Speaker
Description
Coronal Mass Ejections (CMEs) are among the most significant events impacting space weather. Their role in triggering severe geomagnetic disturbances has prompted ongoing research to predict their velocities and arrival times on Earth. During their eruption, CMEs undergo rapid acceleration at lower altitudes in the solar atmosphere, reaching speeds ranging from 100 km/s to over 3000 km/s. Accurately tracking CME evolution over time is essential yet challenging. Effective tracking enables the identification of multiple CMEs and the precise estimation of their properties. In this study, we present CMETNets (CME Tracking Networks), a novel framework designed for efficient CME tracking using Temporal Convolutional Networks (TCNs). Leveraging the power of Deep Neural Networks (DNNs), this approach analyses and detects spatio-temporal patterns in both short- and long-term time series, making it a robust solution for CME tracking.
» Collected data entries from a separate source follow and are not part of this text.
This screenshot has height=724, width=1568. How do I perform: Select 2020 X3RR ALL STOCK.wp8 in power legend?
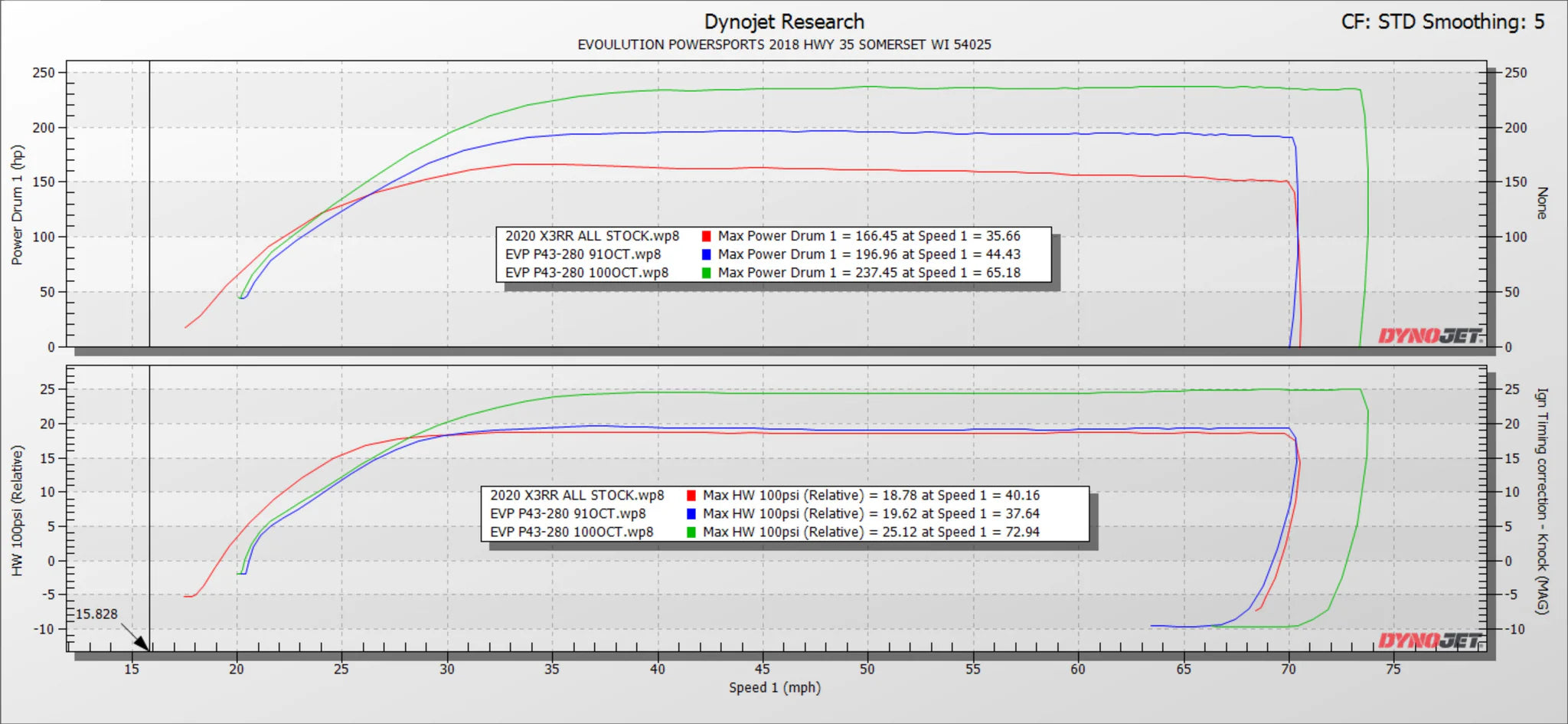(x=592, y=236)
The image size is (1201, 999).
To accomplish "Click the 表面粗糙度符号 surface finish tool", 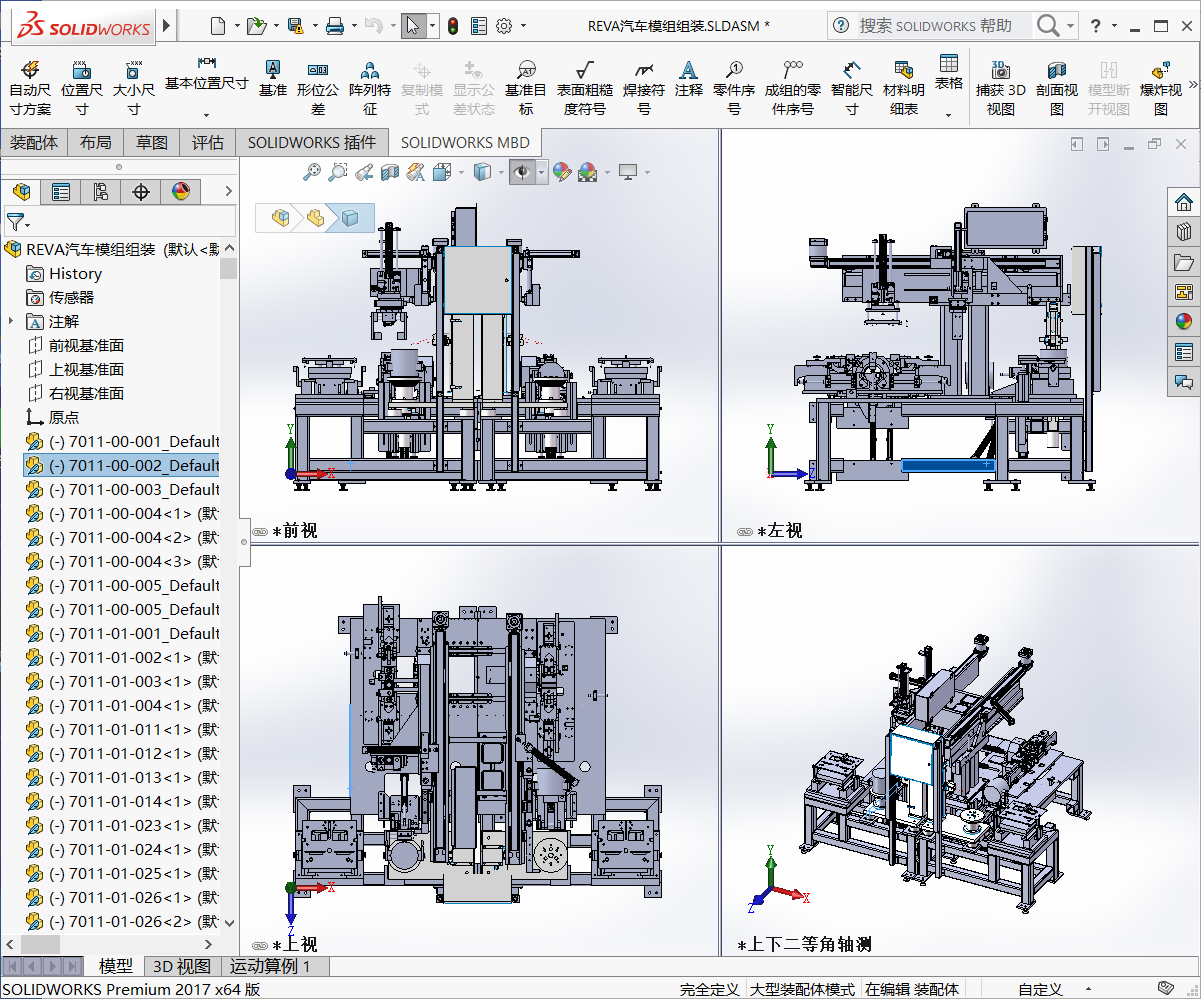I will pyautogui.click(x=584, y=87).
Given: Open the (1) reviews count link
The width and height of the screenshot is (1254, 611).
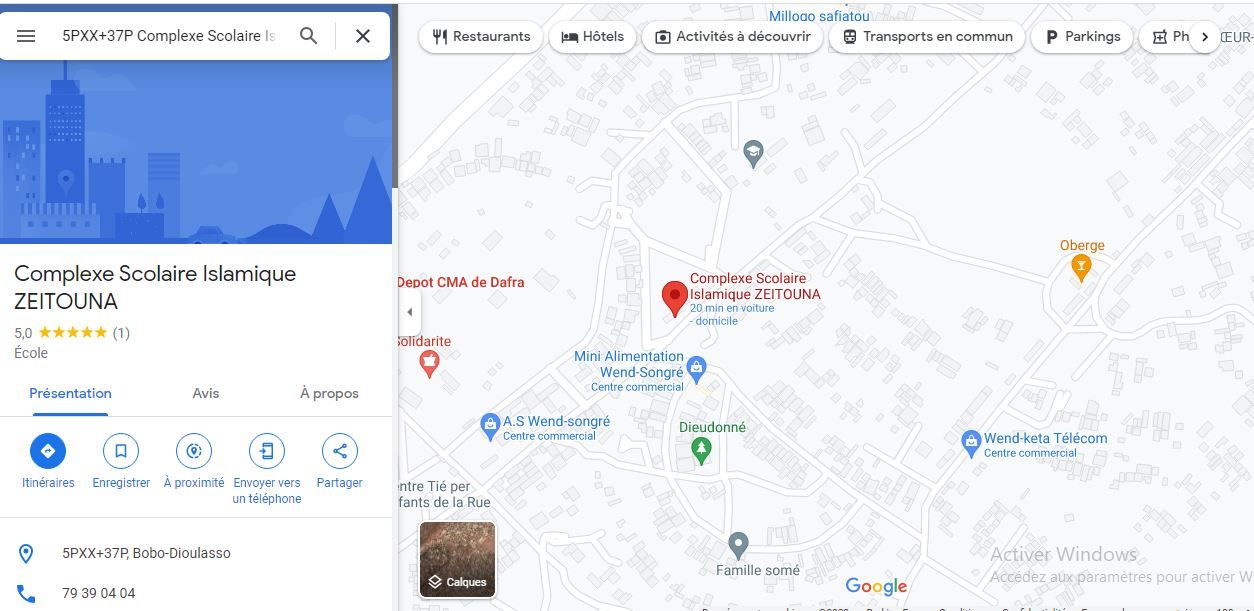Looking at the screenshot, I should click(x=121, y=333).
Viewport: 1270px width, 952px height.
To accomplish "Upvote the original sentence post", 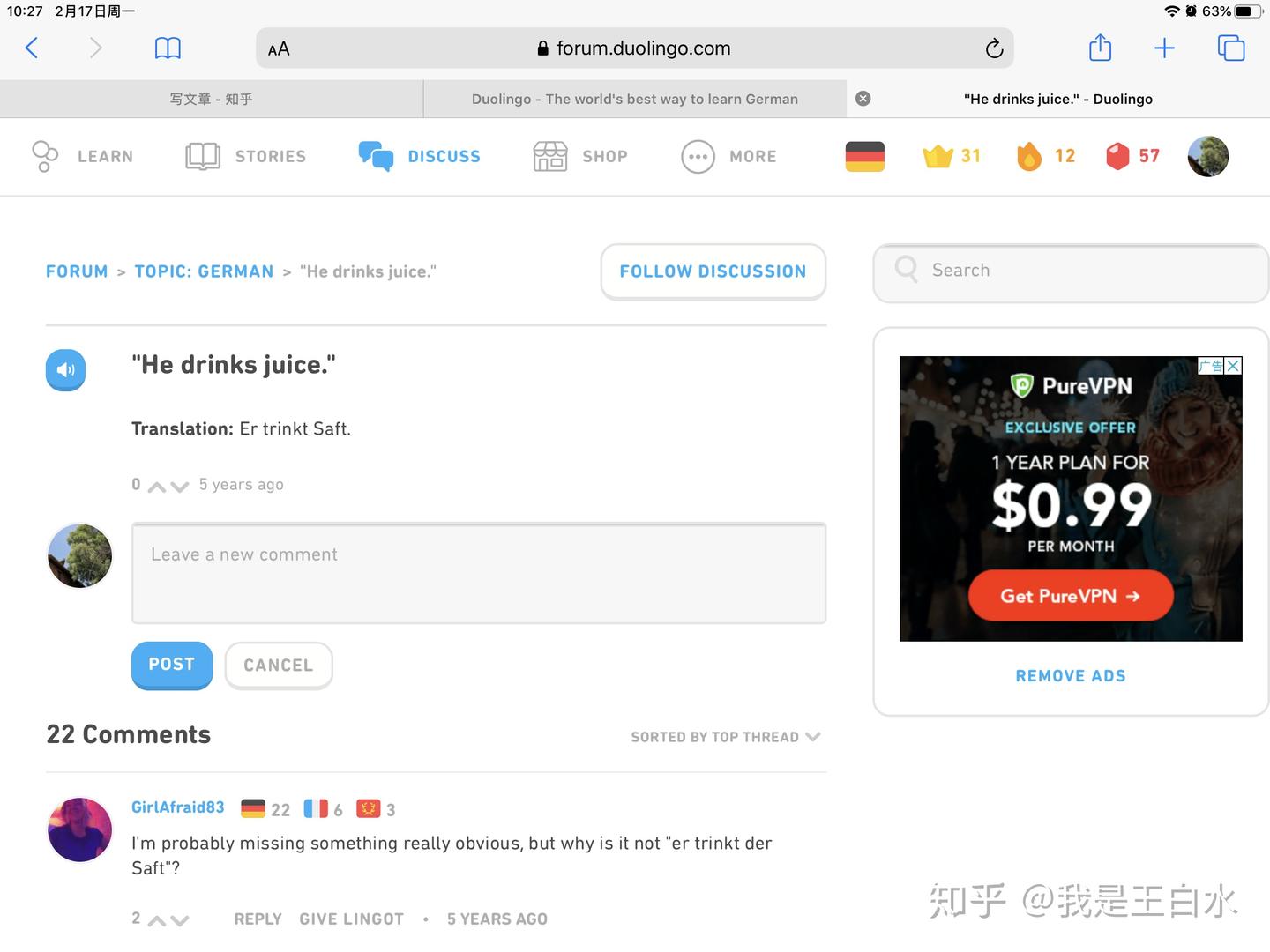I will coord(157,486).
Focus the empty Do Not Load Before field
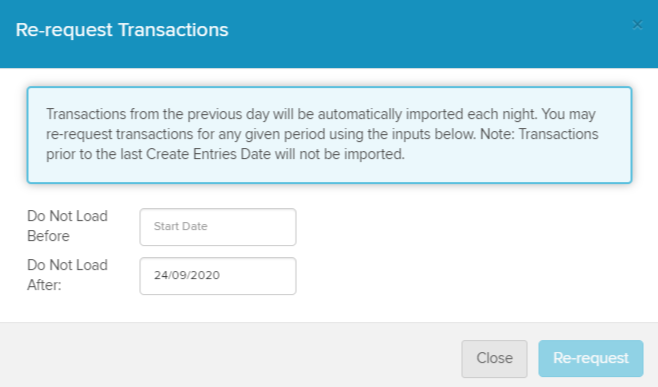 coord(218,227)
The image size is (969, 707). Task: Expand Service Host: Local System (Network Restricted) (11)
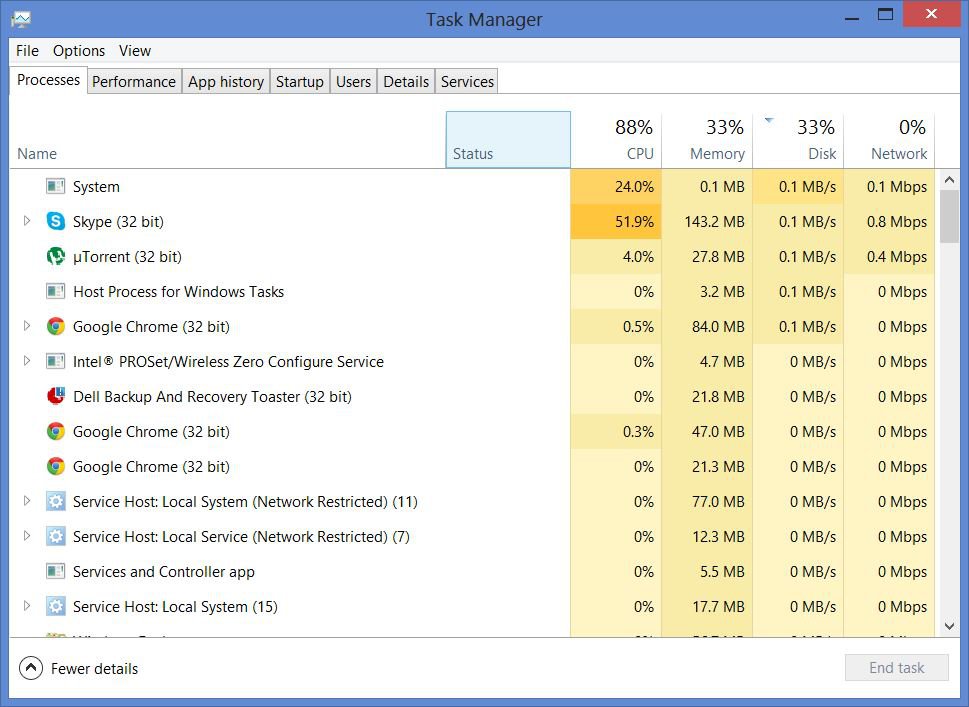(27, 501)
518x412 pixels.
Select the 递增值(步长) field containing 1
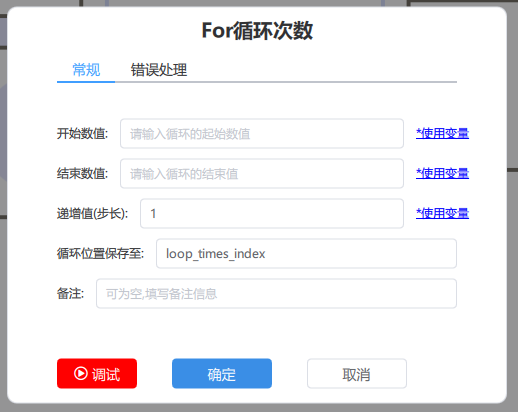pos(272,213)
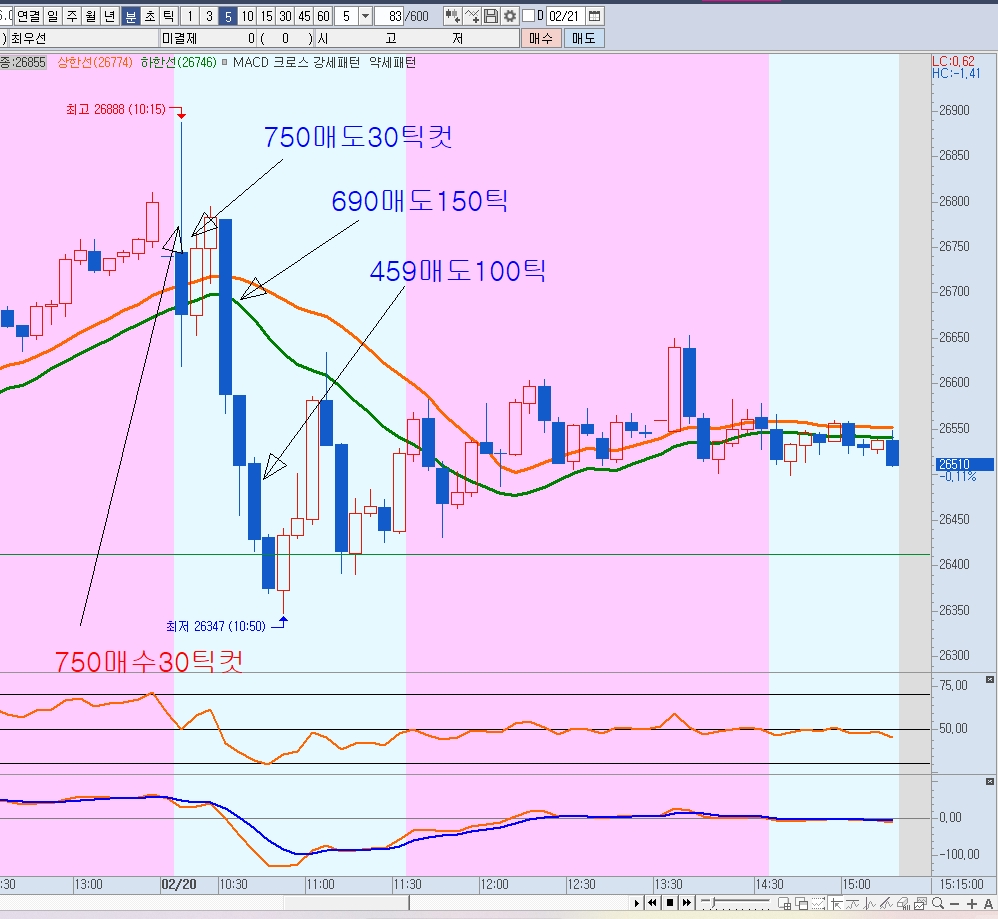Click the plus icon to zoom in
The width and height of the screenshot is (998, 919).
coord(970,904)
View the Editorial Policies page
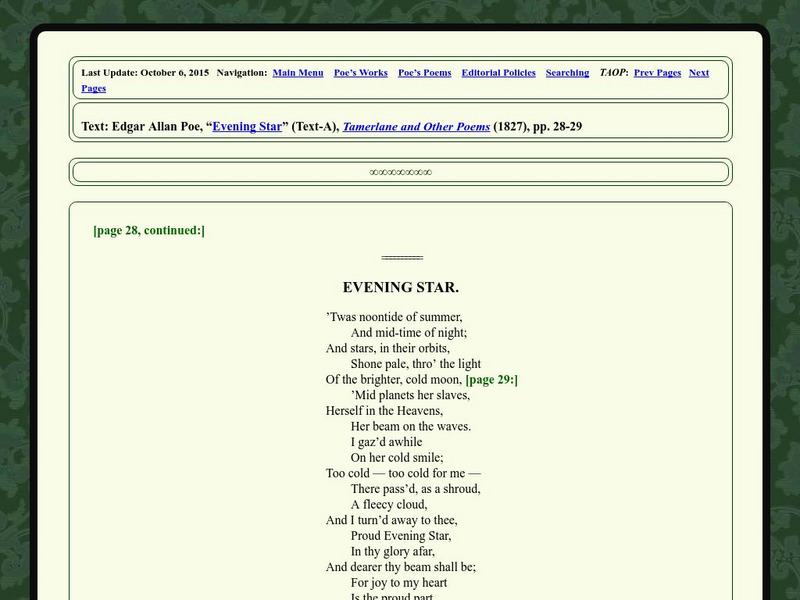 pyautogui.click(x=498, y=73)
By utilising segmented CME maps from LASCO C2 and LASCO C3 instruments, our method demonstrates high performance in tracking CME regions over time, achieving a loss of 0.002. This allows for accurate estimation of CME properties, including angular width, size, and location. To the best of our knowledge, this is the first time that TCN has been proposed for Multiple CMEs tracking and property estimation.